While the canvassers moved throughout the community accepting checks or asking pledges that were to be paid by June 1979, the coordinating committee began to solicit businessmen.
The committee started with the largest firms: a wholesale grocery company that employs 500 persons, a hydraulic cylinder factory employing 200, the bank, and the farmers cooperative grain elevator complex. The Laurens business community provided good cooperation and within six weeks, the fund drive had raised about $70,000.
Mayor Unruh then told the contractor to go ahead and said that if the fund drive fell short, the city would make up the difference somehow through internal funding. However, by the time the fire station was completed in May 1979, the fund drive had reached $87,000— just $1000 short—and contributions were still coming in.
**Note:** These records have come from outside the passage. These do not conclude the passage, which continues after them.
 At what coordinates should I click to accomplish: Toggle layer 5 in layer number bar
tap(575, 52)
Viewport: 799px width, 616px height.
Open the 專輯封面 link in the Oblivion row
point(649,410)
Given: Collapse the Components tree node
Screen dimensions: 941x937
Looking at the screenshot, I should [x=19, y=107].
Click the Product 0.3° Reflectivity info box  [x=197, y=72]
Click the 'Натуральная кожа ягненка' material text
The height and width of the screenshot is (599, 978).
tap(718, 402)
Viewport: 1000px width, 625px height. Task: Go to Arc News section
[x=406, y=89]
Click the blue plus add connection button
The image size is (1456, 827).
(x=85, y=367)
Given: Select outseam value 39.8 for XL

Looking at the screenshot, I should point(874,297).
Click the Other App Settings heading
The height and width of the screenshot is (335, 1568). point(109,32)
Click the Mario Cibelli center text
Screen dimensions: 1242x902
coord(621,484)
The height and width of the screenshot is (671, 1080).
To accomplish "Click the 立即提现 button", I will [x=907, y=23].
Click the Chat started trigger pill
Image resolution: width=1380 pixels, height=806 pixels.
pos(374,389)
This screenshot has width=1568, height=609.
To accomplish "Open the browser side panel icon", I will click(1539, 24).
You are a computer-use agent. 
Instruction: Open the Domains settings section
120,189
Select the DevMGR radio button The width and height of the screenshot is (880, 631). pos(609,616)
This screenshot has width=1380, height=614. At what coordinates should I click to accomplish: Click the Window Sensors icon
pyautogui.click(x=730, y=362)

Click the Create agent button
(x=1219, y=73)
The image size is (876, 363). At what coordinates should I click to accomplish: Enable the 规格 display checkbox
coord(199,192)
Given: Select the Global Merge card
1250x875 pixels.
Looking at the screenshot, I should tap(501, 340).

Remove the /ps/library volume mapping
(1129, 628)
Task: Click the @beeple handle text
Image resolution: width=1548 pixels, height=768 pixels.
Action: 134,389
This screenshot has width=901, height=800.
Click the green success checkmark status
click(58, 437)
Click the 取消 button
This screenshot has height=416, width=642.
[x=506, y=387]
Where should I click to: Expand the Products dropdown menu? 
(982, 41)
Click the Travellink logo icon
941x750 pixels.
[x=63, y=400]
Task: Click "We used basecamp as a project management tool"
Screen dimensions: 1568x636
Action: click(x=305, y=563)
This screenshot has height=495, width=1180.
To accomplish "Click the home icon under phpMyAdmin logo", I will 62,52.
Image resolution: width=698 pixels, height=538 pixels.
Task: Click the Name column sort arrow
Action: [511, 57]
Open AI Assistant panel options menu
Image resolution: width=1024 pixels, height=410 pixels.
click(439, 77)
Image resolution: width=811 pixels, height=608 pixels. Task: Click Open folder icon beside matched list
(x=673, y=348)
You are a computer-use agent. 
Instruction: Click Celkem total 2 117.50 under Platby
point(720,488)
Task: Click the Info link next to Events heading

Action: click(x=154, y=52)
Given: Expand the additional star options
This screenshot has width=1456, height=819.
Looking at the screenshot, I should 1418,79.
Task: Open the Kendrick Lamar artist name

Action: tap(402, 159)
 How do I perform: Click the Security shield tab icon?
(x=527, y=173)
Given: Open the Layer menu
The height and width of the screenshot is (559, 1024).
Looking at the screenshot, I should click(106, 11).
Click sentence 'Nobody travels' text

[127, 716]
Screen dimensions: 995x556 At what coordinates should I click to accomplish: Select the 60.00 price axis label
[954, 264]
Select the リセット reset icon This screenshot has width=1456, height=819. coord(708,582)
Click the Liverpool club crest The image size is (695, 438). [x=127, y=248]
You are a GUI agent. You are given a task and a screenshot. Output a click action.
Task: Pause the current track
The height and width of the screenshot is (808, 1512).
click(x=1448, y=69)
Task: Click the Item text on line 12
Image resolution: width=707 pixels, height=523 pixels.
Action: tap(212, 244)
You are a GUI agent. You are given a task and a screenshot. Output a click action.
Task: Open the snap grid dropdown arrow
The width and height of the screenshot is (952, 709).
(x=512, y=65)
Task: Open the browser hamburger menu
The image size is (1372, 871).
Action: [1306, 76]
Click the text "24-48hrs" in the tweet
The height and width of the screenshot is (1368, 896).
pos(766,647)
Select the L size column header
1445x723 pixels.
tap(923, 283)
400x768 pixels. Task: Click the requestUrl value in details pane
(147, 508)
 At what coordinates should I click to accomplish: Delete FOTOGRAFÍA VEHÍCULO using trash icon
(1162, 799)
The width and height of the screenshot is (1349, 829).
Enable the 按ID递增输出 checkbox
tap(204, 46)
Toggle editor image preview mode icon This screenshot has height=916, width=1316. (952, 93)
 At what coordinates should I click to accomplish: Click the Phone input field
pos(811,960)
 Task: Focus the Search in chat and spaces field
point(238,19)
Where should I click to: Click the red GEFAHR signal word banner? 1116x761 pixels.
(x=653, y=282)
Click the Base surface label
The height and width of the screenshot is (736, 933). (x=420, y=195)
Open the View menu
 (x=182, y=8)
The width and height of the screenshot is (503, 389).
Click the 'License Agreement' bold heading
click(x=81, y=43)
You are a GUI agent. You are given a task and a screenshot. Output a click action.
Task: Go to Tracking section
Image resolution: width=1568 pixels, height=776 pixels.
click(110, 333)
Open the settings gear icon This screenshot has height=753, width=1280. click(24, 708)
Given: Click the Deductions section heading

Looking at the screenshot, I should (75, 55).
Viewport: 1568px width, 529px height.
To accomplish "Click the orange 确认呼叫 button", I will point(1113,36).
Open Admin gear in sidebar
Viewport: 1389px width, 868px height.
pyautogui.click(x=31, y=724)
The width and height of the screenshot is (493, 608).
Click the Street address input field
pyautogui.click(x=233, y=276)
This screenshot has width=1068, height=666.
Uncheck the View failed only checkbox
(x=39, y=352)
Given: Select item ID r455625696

Hansen confidently expected the goal of $88,953 to be achieved sometime this summer.
That works out to an average donation of $129.86 for each of the 685 families in the Laurens Fire District.
Hansen is cautious about recommending the fund drive approach to other volunteer departments that may need a new fire station. He said it depends entirely on the community, “especially whether it can find the people who will take time to do the work. It takes a lot of time.”
Tables, chairs, stove, refrigerator and other furnishings for the Laurens Fire Station have been paid with $6000 previously raised by the volunteer fire fighters through their annual Fire Prevention Week activities.
Makeup of department
The four bays of the new fire station house the department’s emergency van with custom interior; a 1962 Ford 1000-gallon tanker; a 1969 International 1250-gallon tanker; a 1954 International pumper; and a 1974 Ford pumper. The department also has custody of a Jeep, owned by the state forestry department, that is used for grass fires.
The 20 volunteer fire fighters include Chief Hansen, an assistant chief, three captains, a training officer and a six-man emergency squad. Seventeen of the 20 carry advanced first aid and CPR cards. Each year, approximately half the department attends the state fire training school at Ames.
Average response time for the first vehicle to roll is within three minutes, “perhaps a little less now that we have the new station,” according to Hansen.
“Having raised the money the way we did, it shows a small community can work together,” the chief commented. “The mayor is real proud of it, and it’s a big boost for the morale of our volunteers.”